The case law also supports a functional distinction between substances which affect foods, and substances which are themselves only foods. See FoodScience Laboratories, 678 F.2d at 741 (Cudahy, concurring) (combined active and beneficial ingredients of tablet are additives); Natick Paperboard, 525 F.2d at 1106 (substance that migrates from package to food is an additive); Traco Labs, 761 F.Supp. at 74 (substance that is sole ingredient of capsule not an additive); United States v. Article of Food ... Orotic Acid, 414 F. Supp. 793 (E.D.Mo.1976) (substance used in processing dietary supplement is an additive), aff'd, No. 76-1554 (8th Cir.1977). Cf. United States v. Ewig Bros. Co., Inc., 502 F.2d 715, 722-23 (7th Cir.1974) (Stevens, J.) (DDT present in fish is an additive), cert. denied, 420 U.S. 945, 95 S. Ct. 1324, 43 L. Ed. 2d 423 (1975).

III.

This court finds that the BCO in the seized BCO capsules is used for food. This court further finds that the BCO was not intended to be used to become a component, or otherwise affect the characteristics, of any food. The court concludes that the BCO in the seized bottles is a food, within the meaning of 21 U.S.C. § 321(f), but not also a food additive, as that substance is defined in § 321(s). The bottles were, therefore, improperly subjected to seizure for allegedly containing an unsafe food additive.[9]

An order will issue.

ORDER

For the reasons stated in the accompanying Memorandum, the First Amended Complaint is hereby DISMISSED, and the seized bottles of Black Currant Oil are hereby ORDERED released.

NOTES

[1] The capsules are manufactured from gelatin and glycerin (or another plasticizer). Joint Statement of Stipulated Facts, Ex. 1 ("Stipulation") ¶ 11.

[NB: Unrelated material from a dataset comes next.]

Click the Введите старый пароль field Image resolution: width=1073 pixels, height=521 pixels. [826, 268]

[2] It may be noted, parenthetically, that the FDA does not suggest that BCO adversely affects humans, see Stipulation ¶ 24, so as to subject it to condemnation under the "food" (as opposed to "food additive") provisions of the FDCA.

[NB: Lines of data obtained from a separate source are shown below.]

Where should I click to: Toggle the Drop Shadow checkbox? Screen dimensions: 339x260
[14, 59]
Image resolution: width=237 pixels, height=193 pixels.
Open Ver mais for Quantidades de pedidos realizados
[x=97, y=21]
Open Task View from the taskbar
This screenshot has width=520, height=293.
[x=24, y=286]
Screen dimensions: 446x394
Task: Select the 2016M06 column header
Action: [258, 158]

[3] Dr. Rulis relied on the definition of "substance" found in 21 C.F.R. § 170.3(g): "The word substance in the definition of the term `food additive' includes a food or food component consisting of one or more ingredients." Tr. 23.

[4] Dr. Rulis also testified that the BCO in the capsule is a food. Tr. 14.

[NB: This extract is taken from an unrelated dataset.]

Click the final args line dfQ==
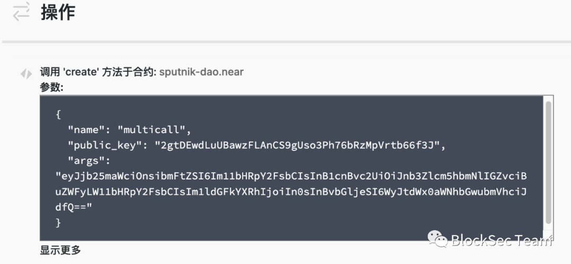 (x=74, y=207)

[5] Oakmont also proffered, without objection, testimony to the effect that it intended to market the BCO as a food. Tr. 65-66.

[6] This definition recognizes that a food may also be a food additive. See National Nutritional Foods Ass'n v. Kennedy, 572 F.2d 377, 391 (2d Cir.1978). The practical distinction, such as for purposes of seizure under 21 U.S.C. §§ 334 and 342, is based on how the food is used in a particular substance.

[7] See United States v. Two Plastic Drums (Traco Labs), 761 F. Supp. 70, 74 (C.D.Ill.1991) ("Allowing the FDA to call a single ingredient placed into a gelatin capsule a `food additive' would eliminate any distinction between `food' and `food additive'...."). Furthermore, unlike the FDA's proposed definition of components as substances "that are eaten together, that touch one another, ... [or] become associated closely or intimately with one another," Tr. 18, this court's understanding has a basis in the language of the statute.

[8] In addition, the distinction of foods and food additives "makes sense from the point of view of informing the consumer" whether she is buying a single food ingredient or a food composed of different active ingredients. FoodScience Laboratories, 678 F.2d at 741 (Cudahy, concurring).

[9] Despite the court's having already scheduled a trial, and indicated its preference to try the case, rather than rule on a motion for summary judgment, the FDA filed such a motion. The FDA continues to maintain its entitlement to judgment, on the ground that no opposition to its motion was filed. See Pl.'s Post-Trial Brief at n. 5. Lest any doubt remain as to the viability of that motion, it is hereby declared MOOT.